By Ariana Eunjung Cha August 29

A public service announcement against the spread of Aedes mosquitoes, a carrier for the Zika virus, in the Aljunied Crescent neighborhood of Singapore on Aug. 29. (Roslan Rahman/Agence France-Presse via Getty Images) Global health officials stepped up defensive measures against Zika over the weekend as the virus continued to expand its reach at a rapid pace.


Singapore reported one of the largest single clusters outside the Americas, confirming 56 infections, mostly among foreign workers at a construction site. On Monday, inspectors armed with insecticide were visiting high-rise public housing buildings to look at toilets and other areas for stagnant water, according to Agence France-Presse.

The outbreak in the city-state of Singapore, a hub for Southeast Asia, has alarmed its neighbors. Indonesia, the Philippines, Thailand and Vietnam have each seen a case of Zika and have been concerned that the infections might be spreading locally but have not been able to confirm whether that is the case.

In the past 48 hours, Taiwan has issued a travel advisory for Singapore, and Malaysia ordered thermal screening at checkpoints for travelers who enter from Singapore by bus.

Subramaniam Sathasivam, Malaysia’s health minister, said at a news conference that 150,000 to 200,000 people commute between Johor in Malaysia and Singapore each day.

“The risk is imminent,” he said, according to Singapore’s Straits Times. “The main thing is to reduce the risk of the virus spreading to others.”

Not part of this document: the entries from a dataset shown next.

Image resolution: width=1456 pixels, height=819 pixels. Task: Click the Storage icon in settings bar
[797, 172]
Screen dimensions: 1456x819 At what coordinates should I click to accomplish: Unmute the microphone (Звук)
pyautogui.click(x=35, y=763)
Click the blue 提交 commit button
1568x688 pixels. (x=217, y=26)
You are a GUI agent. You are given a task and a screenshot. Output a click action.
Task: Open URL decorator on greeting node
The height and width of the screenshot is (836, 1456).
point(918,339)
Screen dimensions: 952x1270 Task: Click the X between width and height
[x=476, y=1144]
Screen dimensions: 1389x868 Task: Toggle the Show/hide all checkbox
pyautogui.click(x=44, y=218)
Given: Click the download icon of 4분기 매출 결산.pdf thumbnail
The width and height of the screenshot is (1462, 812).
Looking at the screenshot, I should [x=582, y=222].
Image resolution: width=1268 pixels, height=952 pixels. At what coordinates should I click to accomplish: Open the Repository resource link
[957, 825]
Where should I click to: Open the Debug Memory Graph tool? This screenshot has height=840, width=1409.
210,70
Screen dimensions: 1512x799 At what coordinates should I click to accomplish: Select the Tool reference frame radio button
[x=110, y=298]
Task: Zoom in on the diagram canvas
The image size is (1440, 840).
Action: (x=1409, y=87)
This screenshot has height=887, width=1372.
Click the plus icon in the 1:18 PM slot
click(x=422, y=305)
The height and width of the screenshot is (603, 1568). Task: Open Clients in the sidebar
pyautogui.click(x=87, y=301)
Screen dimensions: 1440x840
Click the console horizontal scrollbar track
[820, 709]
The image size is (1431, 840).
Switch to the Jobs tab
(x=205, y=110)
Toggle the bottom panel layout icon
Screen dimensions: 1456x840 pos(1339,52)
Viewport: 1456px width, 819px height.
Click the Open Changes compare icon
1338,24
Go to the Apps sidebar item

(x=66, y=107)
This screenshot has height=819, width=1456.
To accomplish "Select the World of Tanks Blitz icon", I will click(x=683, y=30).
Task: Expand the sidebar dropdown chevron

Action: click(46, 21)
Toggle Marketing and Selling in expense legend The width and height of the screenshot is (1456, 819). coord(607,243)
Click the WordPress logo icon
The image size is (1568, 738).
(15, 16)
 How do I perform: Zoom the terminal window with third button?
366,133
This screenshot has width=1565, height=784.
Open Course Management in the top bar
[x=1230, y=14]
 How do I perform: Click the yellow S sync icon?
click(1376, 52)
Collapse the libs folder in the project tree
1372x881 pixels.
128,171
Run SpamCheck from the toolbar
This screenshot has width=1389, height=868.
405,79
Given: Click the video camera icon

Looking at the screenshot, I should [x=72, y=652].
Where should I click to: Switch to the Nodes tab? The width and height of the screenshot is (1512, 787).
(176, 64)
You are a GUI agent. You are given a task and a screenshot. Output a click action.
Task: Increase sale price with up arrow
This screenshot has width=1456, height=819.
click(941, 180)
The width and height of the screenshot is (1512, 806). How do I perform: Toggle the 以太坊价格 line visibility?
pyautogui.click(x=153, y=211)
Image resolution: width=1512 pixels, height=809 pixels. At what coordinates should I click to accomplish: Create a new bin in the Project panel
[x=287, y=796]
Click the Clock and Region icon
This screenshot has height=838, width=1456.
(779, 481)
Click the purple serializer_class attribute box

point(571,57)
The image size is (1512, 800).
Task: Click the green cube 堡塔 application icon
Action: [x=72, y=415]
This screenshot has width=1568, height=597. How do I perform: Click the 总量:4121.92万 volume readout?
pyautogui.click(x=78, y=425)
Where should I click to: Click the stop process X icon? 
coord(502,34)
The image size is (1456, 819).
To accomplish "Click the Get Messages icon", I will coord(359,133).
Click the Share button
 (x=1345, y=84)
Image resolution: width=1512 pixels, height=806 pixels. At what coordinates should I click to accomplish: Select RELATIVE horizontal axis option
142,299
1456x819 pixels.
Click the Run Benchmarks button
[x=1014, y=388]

On the opposite side of the world, Disney World, Universal, SeaWorld, Busch Gardens and other theme parks in Florida said Sunday that they would begin distributing free insect repellent to visitors.

Gov. Rick Scott’s office told the Orlando Sentinel that he had “talked to many of the attractions and theme parks. He’s held multiple conference calls with Visit Florida and tourism leaders to make them aware of things they can do. He appreciates all of these businesses doing this.”

U.S. cities still hundreds of miles away from the current mosquito-borne outbreaks, which have so far been limited to Florida and Puerto Rico, began spraying densely populated areas to try to ward off mosquitoes for as long as possible. Baltimore advised residents of some neighborhoods to stay indoors after 10 p.m. Sunday to avoid being exposed to mosquito-killing spray from trucks, the Baltimore Sun reported.

The U.S. Food and Drug Administration, after finding Zika in blood that had been donated by someone in Florida, began efforts to screen the entire country’s blood supply for the virus. In a separate action, regulators issued an emergency-use authorization for Swiss drugmaker Roche’s molecular diagnostic test for Zika. Samples from patients with fever, rash and other symptoms of the virus can now be sent to a lab that can use Roche’s technology to rapidly test for infection.

In a statement, the company reaffirmed its “commitment to help healthcare professionals who are working to combat this serious disease.”

An Aedes aegypti mosquito sits inside a glass tube at the Fiocruz institute where they have been screening for mosquitos naturally infected with the Zika virus in Rio de Janeiro, Brazil. (AP Photo/Felipe Dana, File)


Zika first drew the alarm of public health officials because of its link to thousands of babies with severe birth defects in Brazil. The virus is now actively spreading in 51 countries.

In the United States, there have been at least six miscarriages, stillbirths or abortions due to birth defects that appeared to be related to the virus. The Centers for Disease Control and Prevention said in mid-August that 17 babies infected with the virus in utero had been born with microcephaly, a condition defined by an abnormally small head and often serious brain damage.